Initial Value Theorem

Introduction¶

In Control Theory and Laplace transform, the initial value theorem helps to find the time domain value of function $x(t)$ at time t=0 (initial time) without needing to find the inverse Laplace transform $\mathcal{L}^{-1}[X(s)]$. Finding inverse Laplace transform could be complicated and time consuming.

Initial Value of a signal

Definition¶

Initial value theorem of Laplace transform states that,

$$x(t)\leftrightarrow{}X(s)$$

Then,

$$\lim_{t\rightarrow{}0}x(t)=x(0)=\lim_{s\rightarrow{}\infty}sX(s)$$

For z-transforms, if

$$x[n]\leftrightarrow{}X(z)$$

Then,

$$x[0]=\lim_{z\rightarrow{}\infty{}}X(z)$$

Example of Initial Value theorem¶

Find the initial time domain value of function :

$$X(s)=\cfrac{1}{s}+\cfrac{1}{s^2+2s+2}+\cfrac{s+1}{s^2+2s+2}$$

Multiply the transfer function $X(s)$ by $s$.
Take the limit of $sX(s)$ as $s\rightarrow{}\infty{}$
Result is value of $x(t)$ when $t=0$.

$$\lim_{s\rightarrow{}\infty{}}s\left(\cfrac{1}{s}+\cfrac{1}{s^2+2s+2}+\cfrac{s+1}{s^2+2s+2}\right)=2$$

The initial time domain value is 2.

Inverse Laplace Transform method

Using partial fractions we can find the inverse laplace transform of the above function. We get, $$x(t)=1+e^{-t}[\sin(t)+\cos(t)]$$ If we substitute $t=0$, we get $x(0)=2$ which matches initial value theorem.

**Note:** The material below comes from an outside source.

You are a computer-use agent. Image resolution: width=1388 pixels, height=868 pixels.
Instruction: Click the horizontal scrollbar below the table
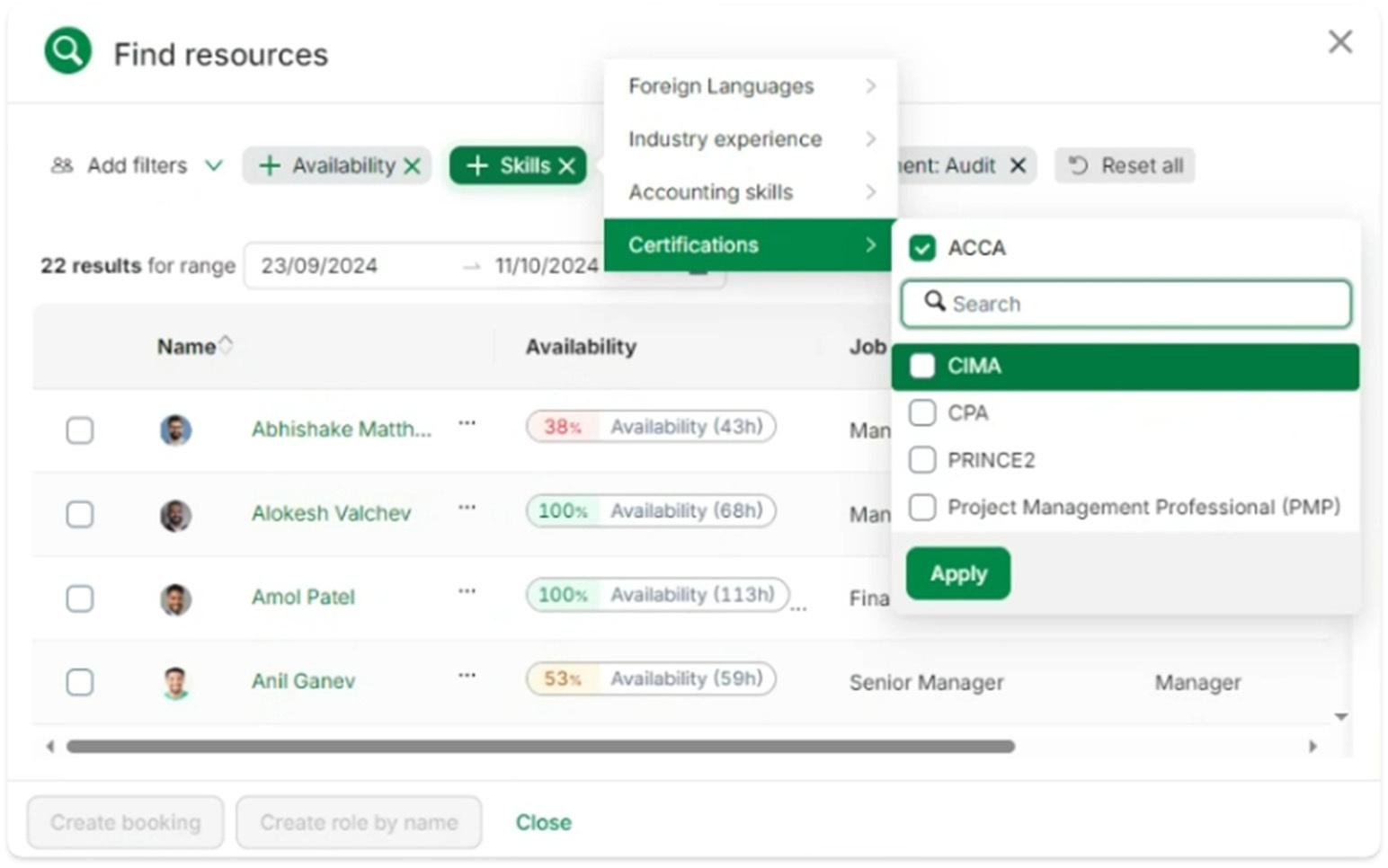(539, 746)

Derivation of Initial value theorem for Laplace transform¶

Laplace transform of signal $x(t)u(t)$ is :

$$\mathcal{L}[x(t)]=X(s)=\int_{0}^{\infty}x(t)e^{-st}dt$$

Taking derivative of both sides :

$$\mathcal{L}[\cfrac{dx(t)}{dt}]=\int_{0}^{\infty}\cfrac{dx(t)}{dt}e^{-st}dt$$

Using derivative in time-domain property of Laplace transform,

$$\mathcal{L}[\cfrac{dx(t)}{dt}]=\int_{0}^{\infty}\cfrac{dx(t)}{dt}e^{-st}dt=sX(s)-x(0)$$

$$\implies{}\lim_{s\rightarrow{}\infty{}}\int_{0}^{\infty}\cfrac{dx(t)}{dt}e^{-st}dt=\lim_{s\rightarrow{}\infty{}}\left(sX(s)-x(0)\right)$$

$$\implies{}0=\lim_{s\rightarrow{}\infty{}}\left(sX(s)-x(0)\right)$$

$$\implies{}x(0)=\lim_{s\rightarrow{}\infty{}}sX(s)$$